- _DOCUMENT SOURCE_
Du 5 avril au 1er juin 2025, à Douarnenez, Anabelle Hulaut embarque dans une dérive sensorielle joyeusement déjantée à travers Lost in the Bratzh, une exposition qui marque la fin de sa résidence dans un lieu dont l’identité se mêle aux vents atlantiques et aux feuillages d’un jardin cultivé de mémoire : celui des plantes venues d’ailleurs, désormais indissociables du paysage breton. Lost in the Bratzh est une exposition acidulée et décalée, fruit d’une résidence fertile entre botanique, migration végétale et fantaisie pop.
Le titre intrigue, grince un peu sous la langue : Bratzh, une onomatopée entre éclat de bulle chewing-gum et murmure de jungle. C’est dans cet interstice que se glisse tout le travail d’Anabelle Hulaut, qui pratique l’art comme un glissement volontaire entre les plans du réel et du jeu.
Dans cette exposition, elle convoque les plantes dites « exotiques » — palmiers, hortensias, fuchsias, agapanthes — devenues aussi familières aux Bretons qu’un crachin d’été. Mais au lieu de dresser un herbier savant, elle en fait le décor d’un théâtre mental où chaque spécimen se transforme en personnage. Sculptures molles, collages saturés de couleurs, vidéos qui clignotent comme des lucioles sous acide : tout semble en effervescence, comme si les objets avaient trop longtemps contenu leur désir de pousser dans toutes les directions.

D’entrée de jeu, dans cette 1ère salle d’exposition qui a aussi la particularité d’être l’entrée de l’école, l’artiste plante le décor, en jouant avec l’espace, murs bombés et formes concentriques au plafond, elle imagine alors l’espace comme vu au travers d’un œilleton qui aurait côtoyé de près un kaléidoscope. Au centre, elle fait ériger un triangle équilatéral, tel un prisme réfléchissant et sur les murs de chaque côté, s’imprime le grand paysage réalisé avec les élèves, comme un papier peint dont les motifs parfois commencent à s’extraire du cadre.

- _DONNÉES ÉTUDIÉES_
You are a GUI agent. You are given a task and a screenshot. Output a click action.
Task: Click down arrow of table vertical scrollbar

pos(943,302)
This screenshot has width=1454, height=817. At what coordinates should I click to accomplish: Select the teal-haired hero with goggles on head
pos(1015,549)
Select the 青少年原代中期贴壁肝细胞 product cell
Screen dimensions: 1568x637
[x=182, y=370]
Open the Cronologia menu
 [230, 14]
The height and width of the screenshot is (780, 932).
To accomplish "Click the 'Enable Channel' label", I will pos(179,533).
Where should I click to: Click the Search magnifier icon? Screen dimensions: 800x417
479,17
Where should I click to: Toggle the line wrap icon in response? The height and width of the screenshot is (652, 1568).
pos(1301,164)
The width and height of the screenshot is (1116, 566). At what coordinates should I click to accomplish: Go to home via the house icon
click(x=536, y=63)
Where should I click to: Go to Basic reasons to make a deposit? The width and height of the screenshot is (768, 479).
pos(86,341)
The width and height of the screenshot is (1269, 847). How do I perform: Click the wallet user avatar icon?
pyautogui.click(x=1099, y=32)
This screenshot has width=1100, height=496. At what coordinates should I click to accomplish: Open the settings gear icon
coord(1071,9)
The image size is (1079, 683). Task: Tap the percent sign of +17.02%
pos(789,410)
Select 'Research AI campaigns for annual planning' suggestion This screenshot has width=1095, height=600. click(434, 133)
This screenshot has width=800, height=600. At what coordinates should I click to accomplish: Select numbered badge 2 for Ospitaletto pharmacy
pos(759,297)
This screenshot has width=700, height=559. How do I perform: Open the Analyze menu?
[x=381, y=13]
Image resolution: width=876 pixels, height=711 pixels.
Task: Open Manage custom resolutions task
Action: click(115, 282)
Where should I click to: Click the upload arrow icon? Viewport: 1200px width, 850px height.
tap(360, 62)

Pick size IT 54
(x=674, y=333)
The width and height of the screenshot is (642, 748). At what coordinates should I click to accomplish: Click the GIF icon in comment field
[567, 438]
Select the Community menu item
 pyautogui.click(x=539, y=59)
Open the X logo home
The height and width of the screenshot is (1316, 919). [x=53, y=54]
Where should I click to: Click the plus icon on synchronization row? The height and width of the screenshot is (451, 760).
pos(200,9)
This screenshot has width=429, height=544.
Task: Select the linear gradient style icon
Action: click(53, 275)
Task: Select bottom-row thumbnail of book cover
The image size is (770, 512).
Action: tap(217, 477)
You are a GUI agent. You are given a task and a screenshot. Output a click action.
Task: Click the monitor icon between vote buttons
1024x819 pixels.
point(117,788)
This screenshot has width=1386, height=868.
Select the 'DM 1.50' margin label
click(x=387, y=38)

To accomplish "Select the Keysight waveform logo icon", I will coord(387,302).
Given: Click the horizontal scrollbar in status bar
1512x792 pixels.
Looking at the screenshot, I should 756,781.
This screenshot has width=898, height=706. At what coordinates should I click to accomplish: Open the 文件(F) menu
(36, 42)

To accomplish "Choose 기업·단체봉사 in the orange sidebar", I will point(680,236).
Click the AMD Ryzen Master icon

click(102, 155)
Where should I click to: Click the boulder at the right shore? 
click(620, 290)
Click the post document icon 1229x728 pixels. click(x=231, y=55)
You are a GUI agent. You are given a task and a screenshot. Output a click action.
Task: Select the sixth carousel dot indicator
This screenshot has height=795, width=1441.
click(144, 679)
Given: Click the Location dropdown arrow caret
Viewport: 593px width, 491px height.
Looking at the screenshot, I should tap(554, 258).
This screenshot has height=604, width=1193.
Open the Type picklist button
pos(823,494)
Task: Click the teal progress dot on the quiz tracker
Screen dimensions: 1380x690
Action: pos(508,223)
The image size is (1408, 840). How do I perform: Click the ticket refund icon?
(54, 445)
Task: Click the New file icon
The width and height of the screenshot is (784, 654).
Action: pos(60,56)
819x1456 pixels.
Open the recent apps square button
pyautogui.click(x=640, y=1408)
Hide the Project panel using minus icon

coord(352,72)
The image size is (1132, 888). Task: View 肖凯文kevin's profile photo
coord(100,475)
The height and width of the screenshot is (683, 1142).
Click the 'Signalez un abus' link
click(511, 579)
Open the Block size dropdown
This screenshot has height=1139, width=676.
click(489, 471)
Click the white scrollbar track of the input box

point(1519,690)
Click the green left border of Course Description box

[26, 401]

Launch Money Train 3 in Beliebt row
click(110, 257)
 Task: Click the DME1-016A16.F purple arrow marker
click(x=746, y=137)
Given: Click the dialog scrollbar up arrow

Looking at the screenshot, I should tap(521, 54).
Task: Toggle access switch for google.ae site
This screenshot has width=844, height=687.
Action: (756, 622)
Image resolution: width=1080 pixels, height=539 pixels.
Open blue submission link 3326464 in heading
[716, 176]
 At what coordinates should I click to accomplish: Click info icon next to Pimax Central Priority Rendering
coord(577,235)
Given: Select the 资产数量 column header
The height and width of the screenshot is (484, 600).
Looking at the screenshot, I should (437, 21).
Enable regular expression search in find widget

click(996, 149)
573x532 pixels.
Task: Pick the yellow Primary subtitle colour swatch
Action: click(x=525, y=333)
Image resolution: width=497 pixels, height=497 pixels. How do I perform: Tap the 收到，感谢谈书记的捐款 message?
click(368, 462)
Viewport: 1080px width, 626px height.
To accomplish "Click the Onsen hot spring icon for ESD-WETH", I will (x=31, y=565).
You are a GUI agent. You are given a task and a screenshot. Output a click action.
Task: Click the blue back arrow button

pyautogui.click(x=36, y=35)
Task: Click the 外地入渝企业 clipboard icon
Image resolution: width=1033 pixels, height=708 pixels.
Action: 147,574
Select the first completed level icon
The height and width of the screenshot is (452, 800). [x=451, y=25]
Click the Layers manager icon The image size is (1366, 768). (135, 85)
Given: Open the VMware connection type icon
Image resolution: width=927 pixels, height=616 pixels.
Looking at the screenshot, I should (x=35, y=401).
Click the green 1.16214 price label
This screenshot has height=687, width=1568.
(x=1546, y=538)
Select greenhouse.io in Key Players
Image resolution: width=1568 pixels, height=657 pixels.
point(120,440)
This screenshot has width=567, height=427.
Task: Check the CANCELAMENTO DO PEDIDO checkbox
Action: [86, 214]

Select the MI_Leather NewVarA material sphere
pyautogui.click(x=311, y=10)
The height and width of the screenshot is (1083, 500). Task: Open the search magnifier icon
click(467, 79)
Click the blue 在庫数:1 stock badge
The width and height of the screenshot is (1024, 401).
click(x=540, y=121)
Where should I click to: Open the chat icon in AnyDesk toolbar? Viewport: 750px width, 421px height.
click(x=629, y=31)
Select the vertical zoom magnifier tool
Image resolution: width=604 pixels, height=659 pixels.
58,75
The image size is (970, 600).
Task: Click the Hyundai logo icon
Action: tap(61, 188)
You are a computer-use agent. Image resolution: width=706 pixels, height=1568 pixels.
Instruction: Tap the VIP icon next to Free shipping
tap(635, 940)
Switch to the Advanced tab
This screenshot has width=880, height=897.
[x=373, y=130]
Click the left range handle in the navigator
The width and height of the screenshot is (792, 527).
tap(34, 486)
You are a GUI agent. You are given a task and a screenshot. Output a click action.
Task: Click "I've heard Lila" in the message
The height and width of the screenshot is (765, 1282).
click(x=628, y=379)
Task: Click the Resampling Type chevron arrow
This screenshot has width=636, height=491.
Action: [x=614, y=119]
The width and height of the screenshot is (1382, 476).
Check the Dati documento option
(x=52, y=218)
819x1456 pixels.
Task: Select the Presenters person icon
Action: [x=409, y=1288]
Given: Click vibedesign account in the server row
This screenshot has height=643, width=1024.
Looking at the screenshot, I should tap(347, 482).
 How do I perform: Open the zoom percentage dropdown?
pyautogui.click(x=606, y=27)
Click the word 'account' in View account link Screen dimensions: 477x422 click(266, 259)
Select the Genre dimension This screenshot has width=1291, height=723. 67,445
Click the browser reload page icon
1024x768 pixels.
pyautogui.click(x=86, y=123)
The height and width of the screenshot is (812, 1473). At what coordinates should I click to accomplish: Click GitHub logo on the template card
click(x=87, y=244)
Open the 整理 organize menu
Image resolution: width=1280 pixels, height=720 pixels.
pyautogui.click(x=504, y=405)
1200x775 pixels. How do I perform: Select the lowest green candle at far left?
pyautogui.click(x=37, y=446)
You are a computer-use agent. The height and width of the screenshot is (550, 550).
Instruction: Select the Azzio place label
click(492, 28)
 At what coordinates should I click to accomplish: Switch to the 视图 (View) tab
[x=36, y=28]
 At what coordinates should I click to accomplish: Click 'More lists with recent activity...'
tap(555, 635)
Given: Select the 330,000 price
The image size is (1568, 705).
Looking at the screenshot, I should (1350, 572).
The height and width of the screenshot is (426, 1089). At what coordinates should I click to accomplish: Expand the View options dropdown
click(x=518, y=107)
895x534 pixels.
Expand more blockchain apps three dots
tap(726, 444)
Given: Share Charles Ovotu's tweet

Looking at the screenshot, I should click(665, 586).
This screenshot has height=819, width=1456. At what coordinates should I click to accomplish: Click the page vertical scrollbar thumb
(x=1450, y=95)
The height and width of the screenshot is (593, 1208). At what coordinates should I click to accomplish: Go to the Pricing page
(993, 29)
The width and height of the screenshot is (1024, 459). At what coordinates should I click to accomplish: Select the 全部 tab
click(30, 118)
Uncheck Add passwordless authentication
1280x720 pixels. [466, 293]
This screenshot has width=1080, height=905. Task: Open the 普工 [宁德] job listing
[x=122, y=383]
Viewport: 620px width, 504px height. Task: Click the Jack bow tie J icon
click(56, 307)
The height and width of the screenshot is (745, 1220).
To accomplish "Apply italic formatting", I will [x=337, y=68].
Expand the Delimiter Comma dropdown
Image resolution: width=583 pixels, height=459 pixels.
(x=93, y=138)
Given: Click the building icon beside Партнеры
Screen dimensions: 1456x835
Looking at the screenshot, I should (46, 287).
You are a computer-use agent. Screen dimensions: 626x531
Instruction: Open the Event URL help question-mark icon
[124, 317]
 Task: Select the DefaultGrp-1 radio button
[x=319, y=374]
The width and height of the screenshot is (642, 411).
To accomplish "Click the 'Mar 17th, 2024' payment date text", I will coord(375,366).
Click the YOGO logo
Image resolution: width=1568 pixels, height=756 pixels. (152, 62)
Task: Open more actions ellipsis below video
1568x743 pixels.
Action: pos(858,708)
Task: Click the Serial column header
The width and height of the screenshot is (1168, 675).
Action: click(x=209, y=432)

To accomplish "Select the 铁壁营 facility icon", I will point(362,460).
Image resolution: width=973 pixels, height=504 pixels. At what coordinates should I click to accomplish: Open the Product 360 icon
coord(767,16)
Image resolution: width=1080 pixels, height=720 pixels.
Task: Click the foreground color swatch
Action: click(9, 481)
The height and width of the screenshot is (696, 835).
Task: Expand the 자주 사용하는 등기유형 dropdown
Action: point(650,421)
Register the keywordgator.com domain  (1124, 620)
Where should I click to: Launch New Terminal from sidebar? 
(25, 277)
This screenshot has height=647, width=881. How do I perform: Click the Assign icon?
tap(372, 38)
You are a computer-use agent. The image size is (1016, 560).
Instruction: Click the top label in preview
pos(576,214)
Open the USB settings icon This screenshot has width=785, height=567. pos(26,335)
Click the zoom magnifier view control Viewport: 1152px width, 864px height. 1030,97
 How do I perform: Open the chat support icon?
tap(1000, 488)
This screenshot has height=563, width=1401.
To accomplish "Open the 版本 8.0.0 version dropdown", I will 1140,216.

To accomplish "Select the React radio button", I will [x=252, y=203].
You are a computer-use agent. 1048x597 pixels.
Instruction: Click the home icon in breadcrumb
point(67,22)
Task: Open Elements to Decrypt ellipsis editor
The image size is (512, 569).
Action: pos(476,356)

- _SÉRIE D'EXERCICES_
(1) Répondez à ces questions d'après le texte sur l'exposition :
(a) Dans quelle ville se tient l'exposition ?
(b) Quelles plantes « exotiques » l'artiste convoque-t-elle ?
(c) Quelle forme l'artiste fait-elle ériger au centre de la première salle ?
(2) Recopiez fidèlement le passage du texte sur l'exposition qui commence par « Dans cette exposition, elle » et se termine par « toutes les directions. ».
Le listing n'est pas utile pour répondre.

- _LISTE DES CORRIGÉS_
(1)
(a) À Douarnenez.
(b) Des palmiers, des hortensias, des fuchsias et des agapanthes.
(c) Un triangle équilatéral.

(2)
Dans cette exposition, elle convoque les plantes dites « exotiques » — palmiers, hortensias, fuchsias, agapanthes — devenues aussi familières aux Bretons qu’un crachin d’été. Mais au lieu de dresser un herbier savant, elle en fait le décor d’un théâtre mental où chaque spécimen se transforme en personnage. Sculptures molles, collages saturés de couleurs, vidéos qui clignotent comme des lucioles sous acide : tout semble en effervescence, comme si les objets avaient trop longtemps contenu leur désir de pousser dans toutes les directions.